Dan has built up great expertise in the choice of cover crops; mustard and legumes for use where a ley with a lot of turf is being broken, but where readily available N is needed triticale, rye or oats plus vetches are used elsewhere.
Soil biology. They are undertaking earthworm counts, the first farm that I have seen doing this in the US and getting 5 – 17 per spade square; the higher population is very good. We agreed that generally soil biology fluctuates too much to be worth doing laboratory analyses although Dan is optimistic about the value of the Solvita respiration test, which gives an indication of biological activity. He is occasionally doing the Haney soil analysis test https://www.wardlab.com/haney-info.php, or other soil health tests when he has a problem that needs to be resolved. On a routine basis he is doing soil analysis, every 3 or 4 years, using Albrecht, as are most organic farmers in the US, at Mid West labs. He was quite surprised to hear that the BCSR/Albrecht analysis is not general in the UK or Europe; in the US it is standard practice amongst organic farmers, although the soil science establishment remains sceptical.

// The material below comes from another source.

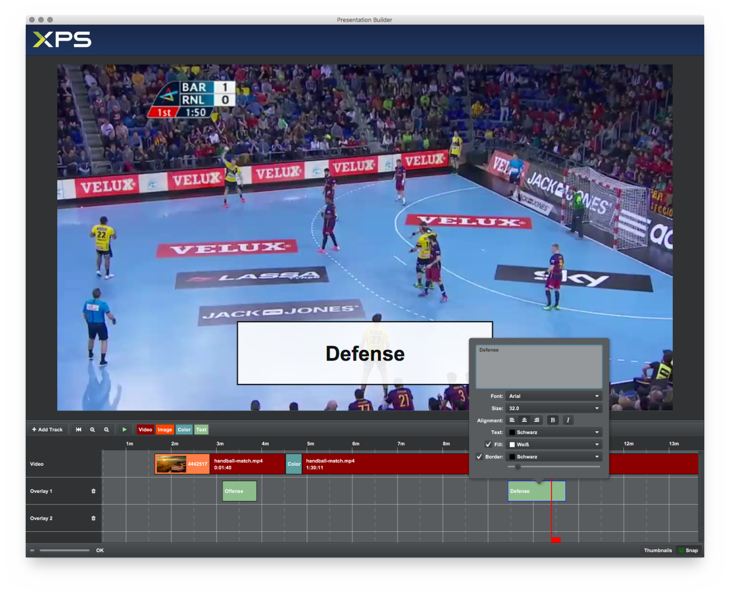Select the red Video clip type

click(x=145, y=429)
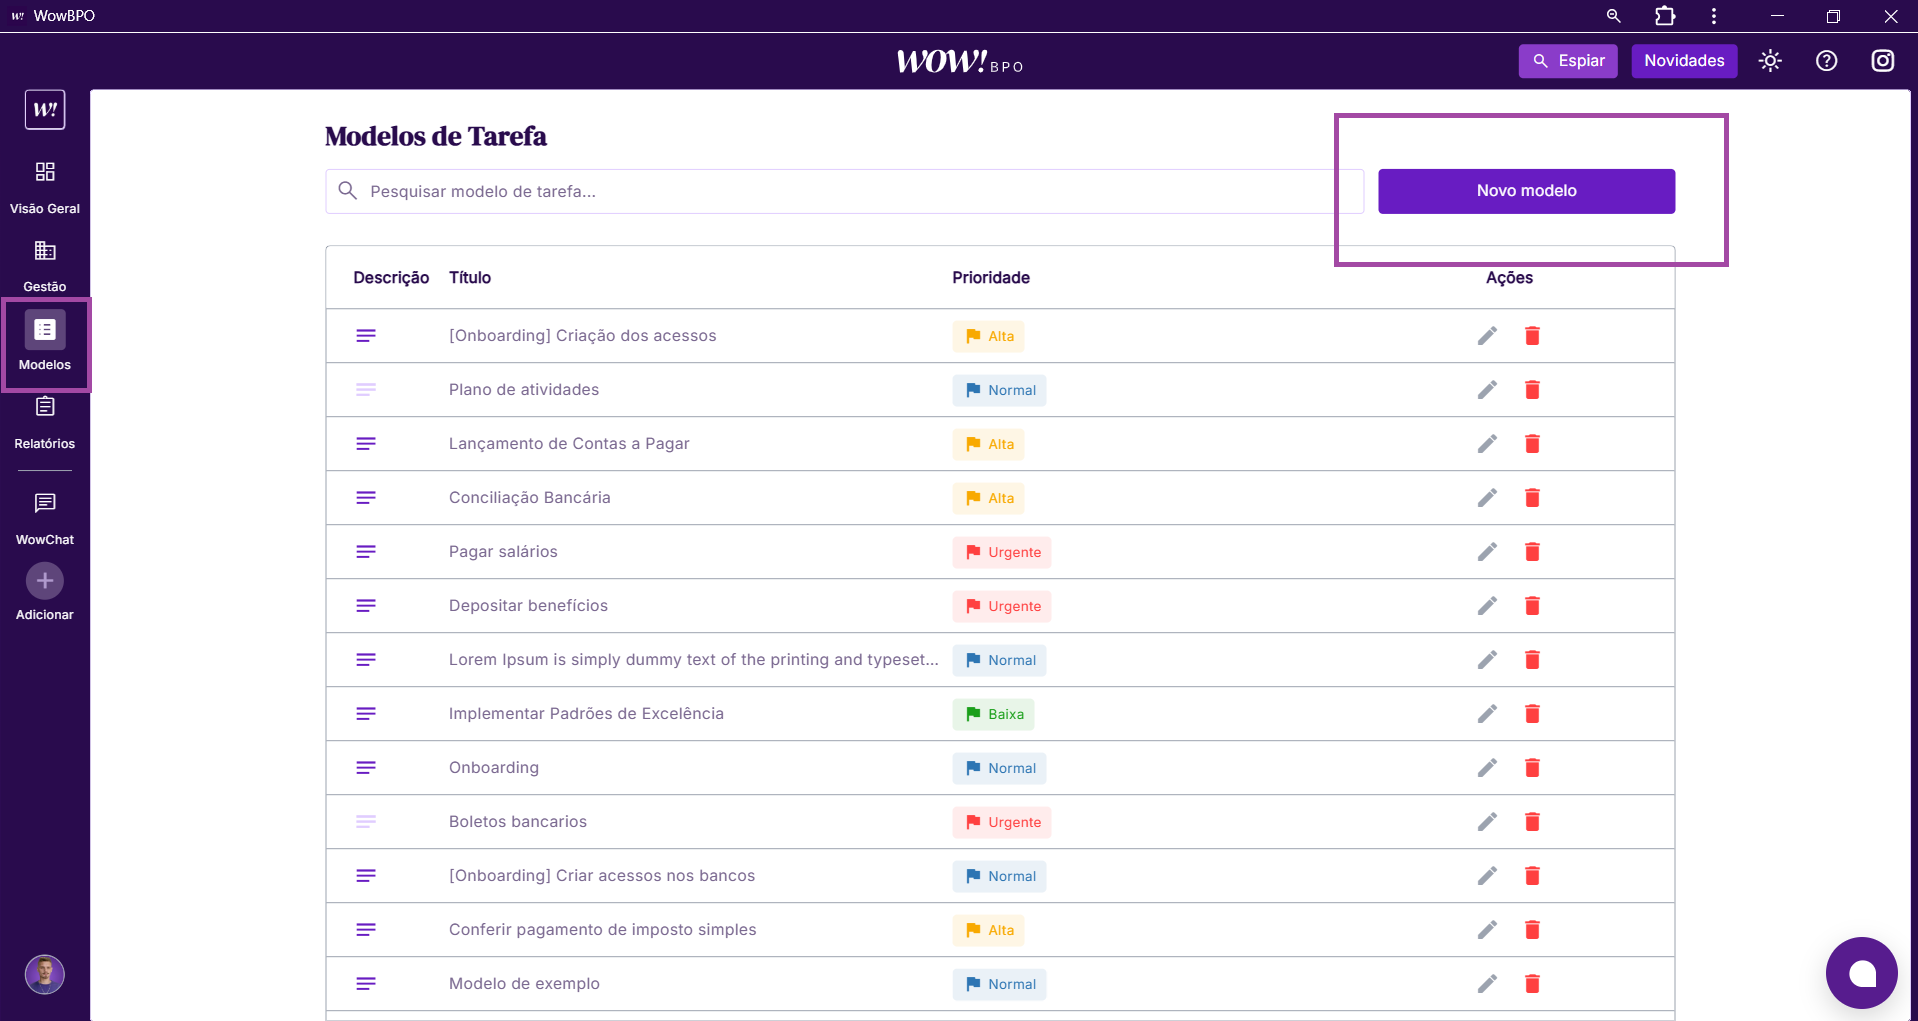Show description of Conciliação Bancária
1918x1021 pixels.
coord(366,498)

Soil fertility. There is a strong emphasis on maintaining soil nutrient levels and the correct cation exchange ratio; as we have seen elsewhere, the analysis does result in recommendations to apply significantly more inputs than is typical on organic farms in the UK.

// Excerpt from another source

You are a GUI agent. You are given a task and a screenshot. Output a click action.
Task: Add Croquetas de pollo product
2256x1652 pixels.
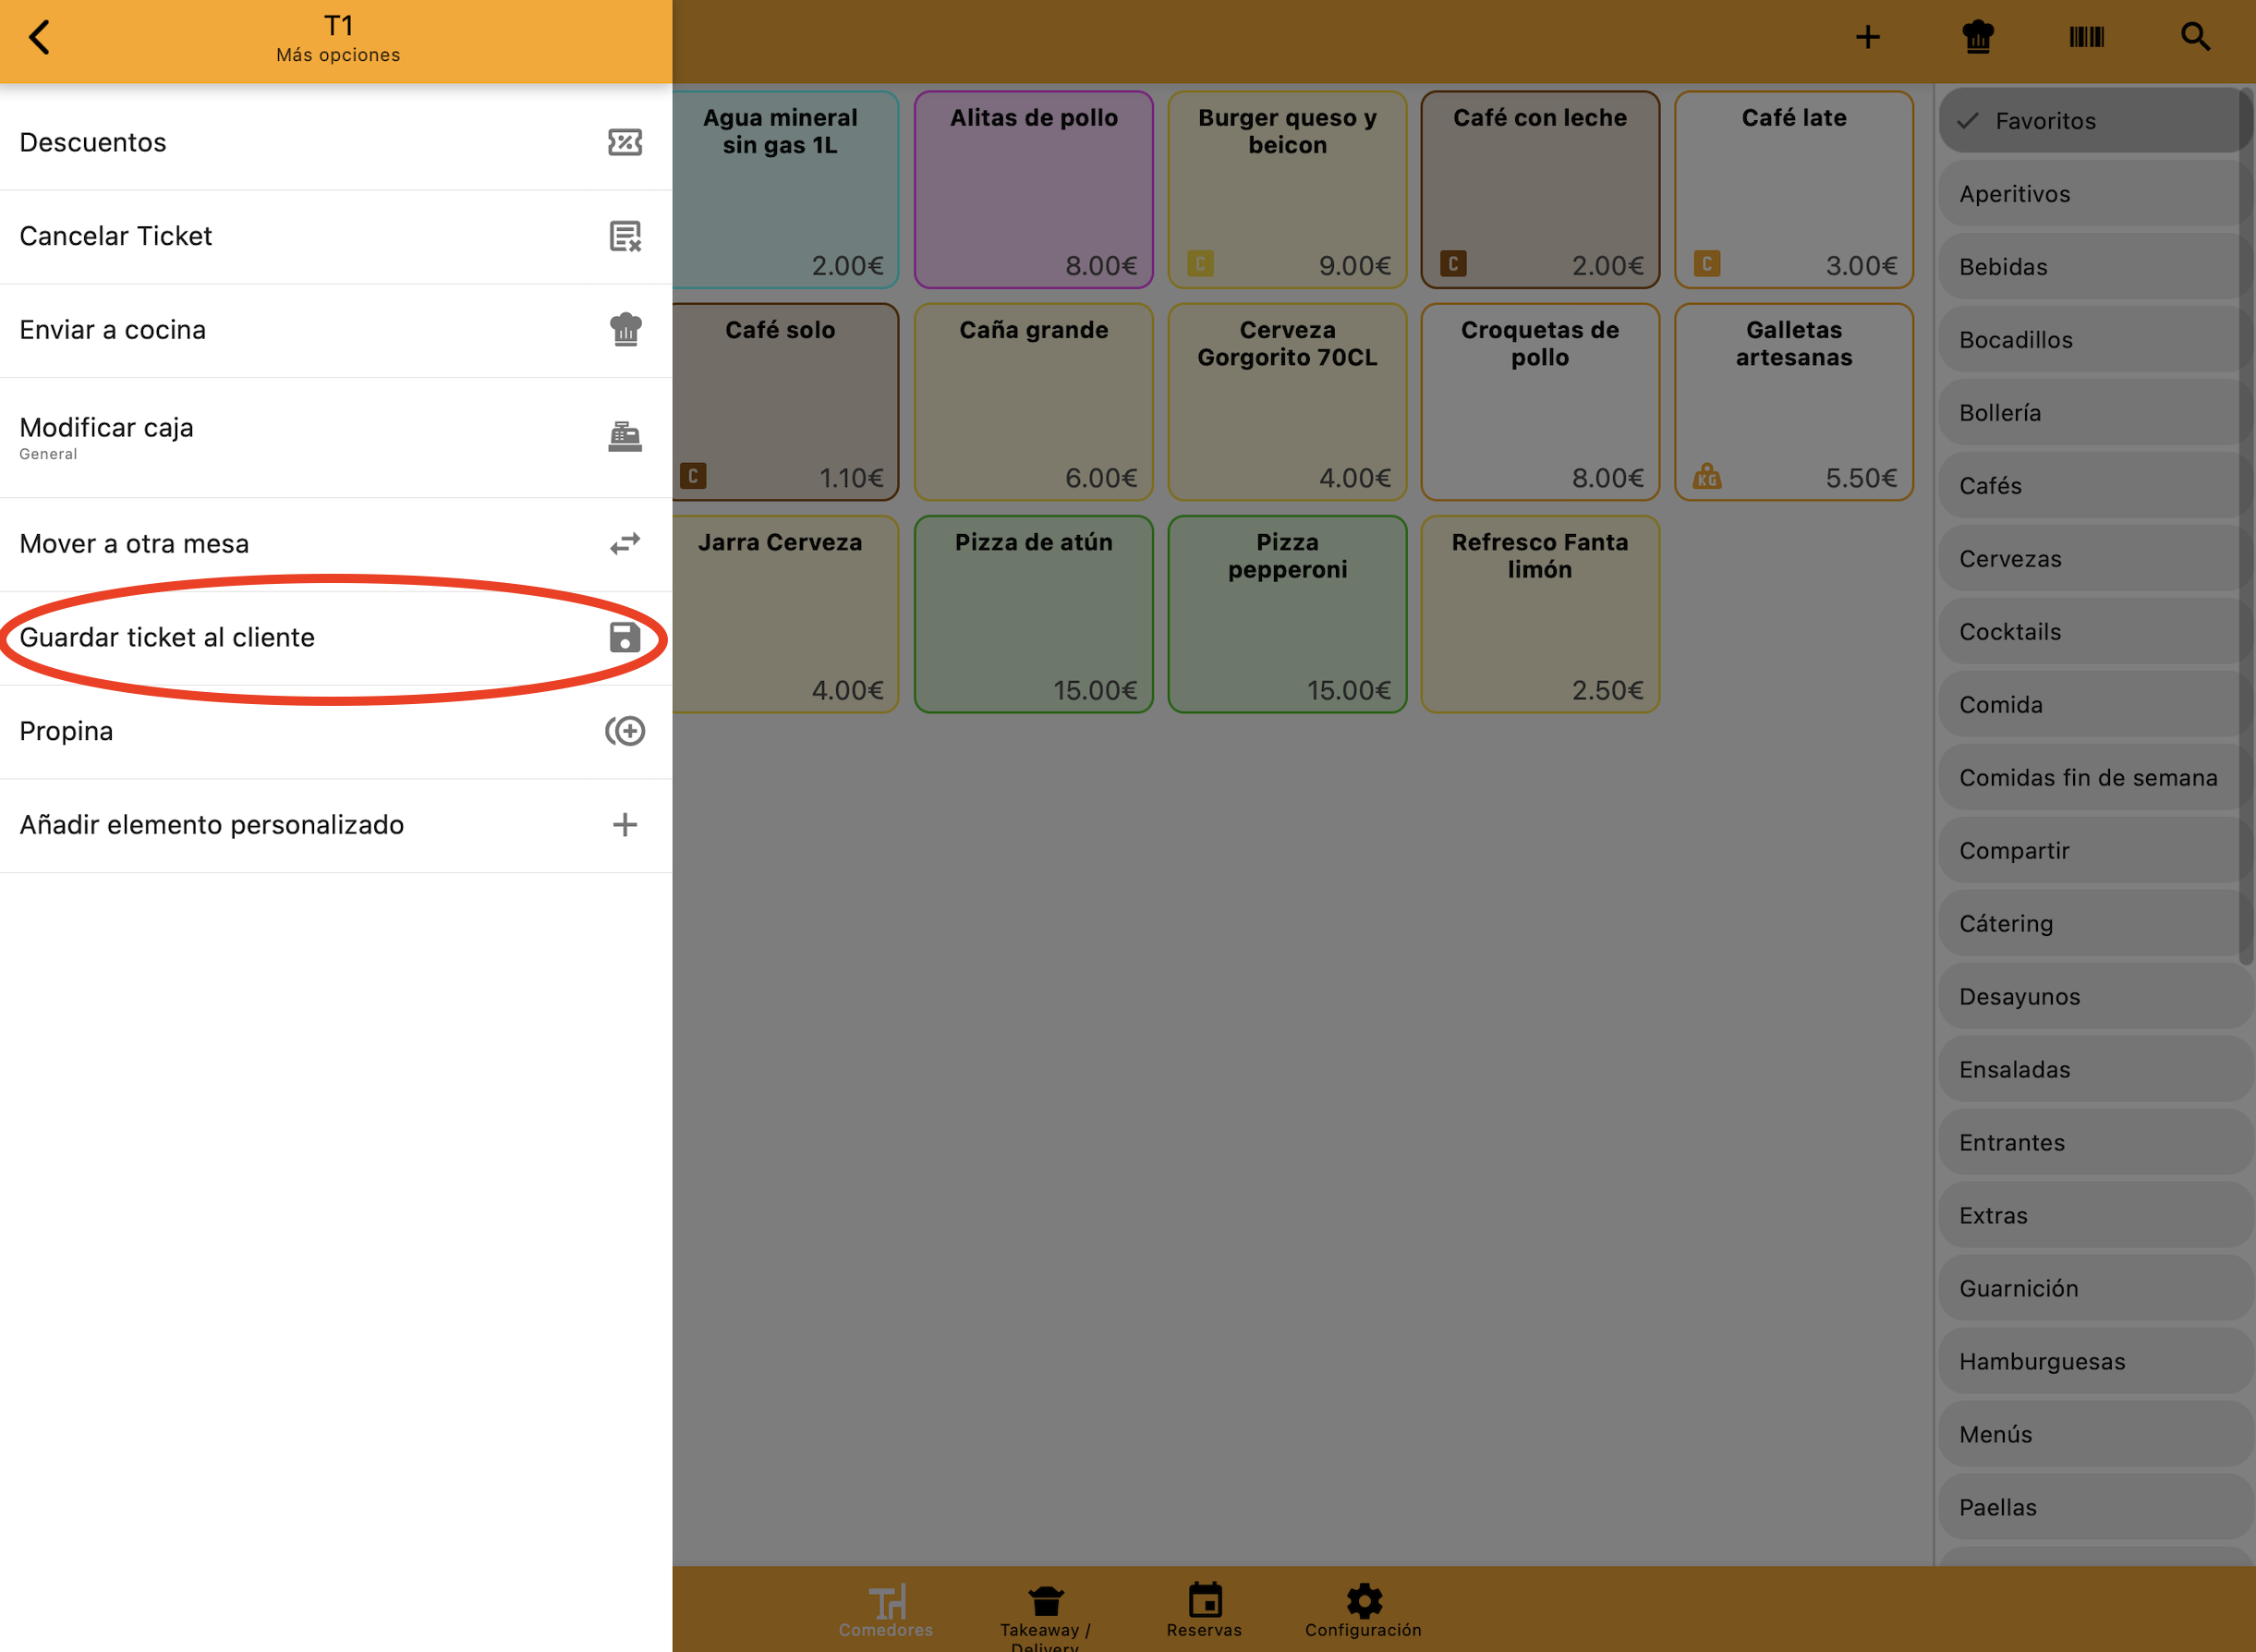1539,402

Dan is routinely using Chilean Nitrate or poultry manure on leys, sorghum and maize. Depending on soil analysis there are soil and foliar applications of potassium sulphate with humates and fish, and because of the low calcium soils he is regularly using Gypsum (Calcium sulphate), some being extra finely ground for a better balance of Ca and S release. Tissue analysis is regularly undertaken to check correct balance of nutrients getting into the plant.
Mycorrhizal inoculants are applied routinely and he is incorporating Gypsum in compost to capture ammonia as Ammonium Sulphate, which would otherwise be lost.

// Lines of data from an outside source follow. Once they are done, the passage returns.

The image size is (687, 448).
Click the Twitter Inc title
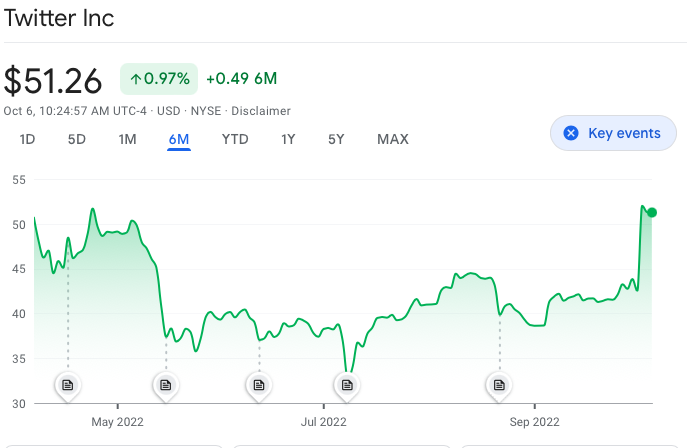[x=59, y=18]
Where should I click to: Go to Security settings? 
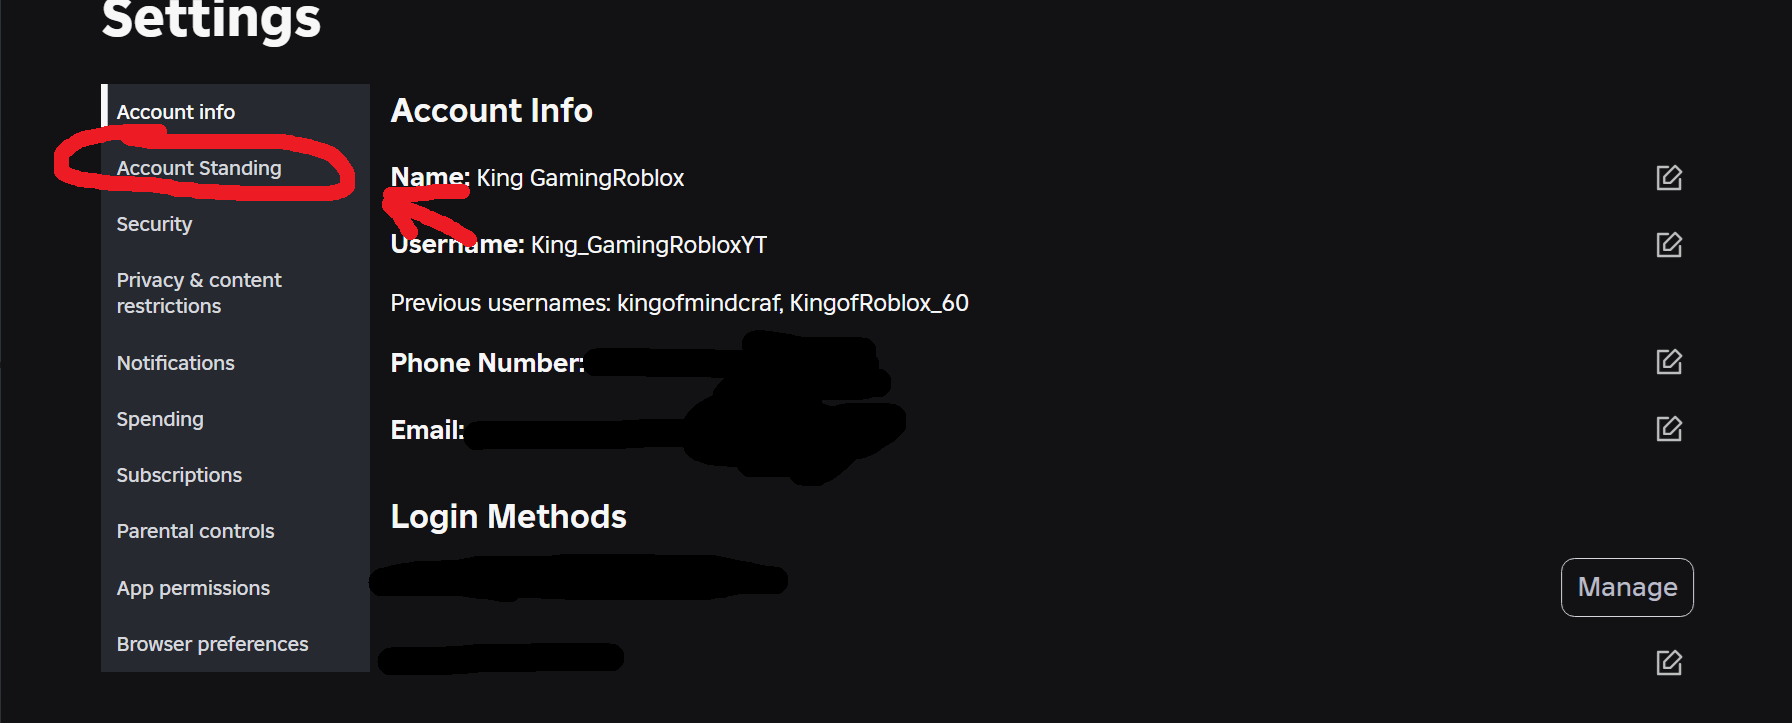coord(154,224)
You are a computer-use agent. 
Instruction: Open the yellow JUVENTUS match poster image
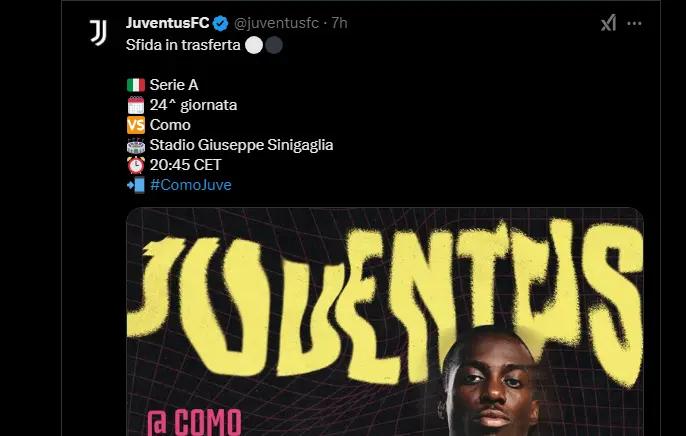(385, 321)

There are some novel crop experiments underway; and interesting idea is to miss every third or fourth row of maize when drilling and to spin a cover crop mix of oats, brassica and vetch at final hoeing, using a narrow tractor in the 6 foot row. Subsequently the stubble and undersowing is grazed; the 10% yield drop is more than compensated by the forage yield.
Dan is working with the Environmental Protection Agency (EPA) to develop schemes to support farmers in addressing the serious phosphate pollution – its not just a recent problem, hence the local town name of Green Bay! Phosphate fertiliser application rates in the area are not particularly high, neither conventionally nor organically, but serious phosphate losses are caused by soil erosion and high manure application rates. The principle practices advocated are: cover cropping, better manure management and, for the conventional farms the introduction of rotations with long leys.